The response must match the data below exactly, line for line.

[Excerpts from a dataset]
= = = =

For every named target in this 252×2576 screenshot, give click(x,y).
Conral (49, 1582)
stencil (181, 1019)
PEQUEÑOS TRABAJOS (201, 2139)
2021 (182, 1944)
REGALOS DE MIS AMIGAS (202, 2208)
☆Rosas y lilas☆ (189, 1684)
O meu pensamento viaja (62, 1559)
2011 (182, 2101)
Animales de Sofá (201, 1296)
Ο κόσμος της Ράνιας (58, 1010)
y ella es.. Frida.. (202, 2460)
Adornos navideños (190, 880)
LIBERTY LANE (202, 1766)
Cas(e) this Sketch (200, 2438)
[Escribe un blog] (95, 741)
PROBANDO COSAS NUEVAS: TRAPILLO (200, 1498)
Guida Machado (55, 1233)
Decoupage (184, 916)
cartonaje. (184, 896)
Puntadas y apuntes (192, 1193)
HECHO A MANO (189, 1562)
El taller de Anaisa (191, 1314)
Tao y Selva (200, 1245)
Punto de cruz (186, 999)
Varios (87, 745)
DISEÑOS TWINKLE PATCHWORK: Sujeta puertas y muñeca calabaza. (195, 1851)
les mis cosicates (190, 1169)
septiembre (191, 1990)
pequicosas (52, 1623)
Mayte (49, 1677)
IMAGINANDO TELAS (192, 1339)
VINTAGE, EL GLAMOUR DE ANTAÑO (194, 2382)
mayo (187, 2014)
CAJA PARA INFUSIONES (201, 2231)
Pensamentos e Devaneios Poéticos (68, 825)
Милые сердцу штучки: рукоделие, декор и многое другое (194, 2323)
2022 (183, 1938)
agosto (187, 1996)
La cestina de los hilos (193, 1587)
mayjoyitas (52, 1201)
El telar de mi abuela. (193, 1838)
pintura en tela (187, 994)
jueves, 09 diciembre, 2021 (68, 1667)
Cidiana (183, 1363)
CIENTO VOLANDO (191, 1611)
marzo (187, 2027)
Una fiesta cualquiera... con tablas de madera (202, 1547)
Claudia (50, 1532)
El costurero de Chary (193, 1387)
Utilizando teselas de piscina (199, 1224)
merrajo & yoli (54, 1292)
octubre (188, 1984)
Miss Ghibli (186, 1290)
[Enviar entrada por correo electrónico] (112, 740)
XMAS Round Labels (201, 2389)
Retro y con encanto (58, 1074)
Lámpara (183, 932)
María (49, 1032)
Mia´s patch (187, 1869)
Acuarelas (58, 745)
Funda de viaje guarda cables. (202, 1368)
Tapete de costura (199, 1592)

= = = =

- _Written response_
For every named target in this 252×2576 screenshot, give click(x,y).
Conral (49, 1582)
stencil (181, 1019)
PEQUEÑOS TRABAJOS (201, 2139)
2021 (182, 1944)
REGALOS DE MIS AMIGAS (202, 2208)
☆Rosas y lilas☆ (189, 1684)
O meu pensamento viaja (62, 1559)
2011 (182, 2101)
Animales de Sofá (201, 1296)
Ο κόσμος της Ράνιας (58, 1010)
y ella es.. Frida.. (202, 2460)
Adornos navideños (190, 880)
LIBERTY LANE (202, 1766)
Cas(e) this Sketch (200, 2438)
[Escribe un blog] (95, 741)
PROBANDO COSAS NUEVAS: TRAPILLO (200, 1498)
Guida Machado (55, 1233)
Decoupage (184, 916)
cartonaje. (184, 896)
Puntadas y apuntes (192, 1193)
HECHO A MANO (189, 1562)
El taller de Anaisa (191, 1314)
Tao y Selva (200, 1245)
Punto de cruz (186, 999)
Varios (87, 745)
DISEÑOS TWINKLE PATCHWORK: Sujeta puertas y muñeca calabaza. (195, 1851)
les mis cosicates (190, 1169)
septiembre (191, 1990)
pequicosas (52, 1623)
Mayte (49, 1677)
IMAGINANDO TELAS (192, 1339)
VINTAGE, EL GLAMOUR DE ANTAÑO (194, 2382)
mayo (187, 2014)
CAJA PARA INFUSIONES (201, 2231)
Pensamentos e Devaneios Poéticos (68, 825)
Милые сердцу штучки: рукоделие, декор и многое другое (194, 2323)
2022 (183, 1938)
agosto (187, 1996)
La cestina de los hilos (193, 1587)
mayjoyitas (52, 1201)
El telar de mi abuela. (193, 1838)
pintura en tela (187, 994)
jueves, 09 diciembre, 2021 (68, 1667)
Cidiana (183, 1363)
CIENTO VOLANDO (191, 1611)
marzo (187, 2027)
Una fiesta cualquiera... con tablas de madera (202, 1547)
Claudia (50, 1532)
El costurero de Chary (193, 1387)
Utilizando teselas de piscina (199, 1224)
merrajo & yoli (54, 1292)
octubre (188, 1984)
Miss Ghibli (186, 1290)
[Enviar entrada por correo electrónico] (112, 740)
XMAS Round Labels (201, 2389)
Retro y con encanto (58, 1074)
Lámpara (183, 932)
María (49, 1032)
Mia´s patch (187, 1869)
Acuarelas (58, 745)
Funda de viaje guarda cables. (202, 1368)
Tapete de costura (199, 1592)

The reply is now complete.